Poco dopo che Will uscì dalla mia cella, lacrime amare mi rigarono le guance. Mi sentivo stupido a piangere solo per averlo visto ma non potevo farci nulla: provavo ancora qualcosa per lui. Nel profondo credevo alla storia di Will, avevo visto la verità nel suo sguardo, ma non volevo ammettere la verità. Preferivo credere che mi avesse mentito per tutto questo tempo e che avesse inventato tutta quella storia solo per sapere il nascondiglio della perla, per poi poterlo andare a riferire al padre.

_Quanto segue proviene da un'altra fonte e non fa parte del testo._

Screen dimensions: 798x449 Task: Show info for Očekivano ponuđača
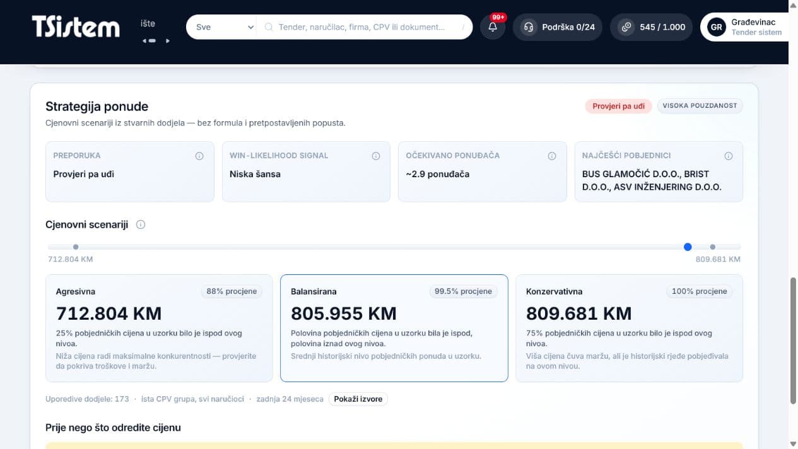(x=552, y=156)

Mi scostai i capelli e accarezzai il tatuaggio della fenice: aveva un significato molto profondo, di rinascita, di ricominciare da zero per costruirsi una nuova vita, lasciandosi il passato alle spalle. Mi sembrava di sentire ancora il tocco caldo e delicato delle dita di Will che percorrevano i contorni del tatuaggio. Quando Will era entrato nella cella ero sveglio, avevo solo finto di dormire, e quando accarezzò il tatuaggio chiusi istintivamente gli occhi, deliziato da quel tocco. Sapevo che dovevo scostarmi da lui, ma non ci riuscivo. Il suo tocco mi rilassava, mi faceva dimenticare le atrocità degli ultimi giorni.

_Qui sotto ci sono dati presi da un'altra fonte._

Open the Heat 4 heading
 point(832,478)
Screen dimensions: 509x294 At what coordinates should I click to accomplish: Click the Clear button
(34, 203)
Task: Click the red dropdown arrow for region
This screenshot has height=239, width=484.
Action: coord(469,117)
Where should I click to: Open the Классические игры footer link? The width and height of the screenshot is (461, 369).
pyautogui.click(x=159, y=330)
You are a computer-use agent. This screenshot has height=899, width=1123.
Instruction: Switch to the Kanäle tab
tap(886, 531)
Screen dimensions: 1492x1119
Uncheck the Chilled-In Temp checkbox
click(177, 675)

Mi presi la testa tra le mani, sospirando. Perché doveva essere tutto così dannatamente difficile? Perché, per una volta nella mia vita, non potevo essere felice, senza dover temere nemici che vogliono uccidermi o incappare in profezie mortali?

I giorni trascorrevano lentamente e, come per miracolo, le torture di Apollo cessarono alcuni giorni fa. A quanto pare vuole tenermi in vita nella speranza che gli riveli il nascondiglio del gioiello. Non glielo avrei mai detto, neanche se mi portasse ad un passo dalla morte glielo direi. Preferisco morire piuttosto che consegnare nelle sue mani un oggetto così potente.

La monotonia di quegli ultimi giorni si spezzò quando una donna si presentò nella mia cella. Ero sdraiato sulla brandina e osservavo il cielo plumbeo dalla piccola finestrella quando dei passi rapidi e leggeri mi distolsero dalla mia osservazione. Mi alzai e mi avvicinai, per quanto mi concessero le catene, alla porta della cella. La donna parlò sottovoce alle guardie, che annuirono e aprirono la porta della cella, facendola entrare. Non riuscivo a vedere il suo volto, coperto dal cappuccio del mantello nero che indossava. Quando fu di fronte a me si inchinò con reverenza.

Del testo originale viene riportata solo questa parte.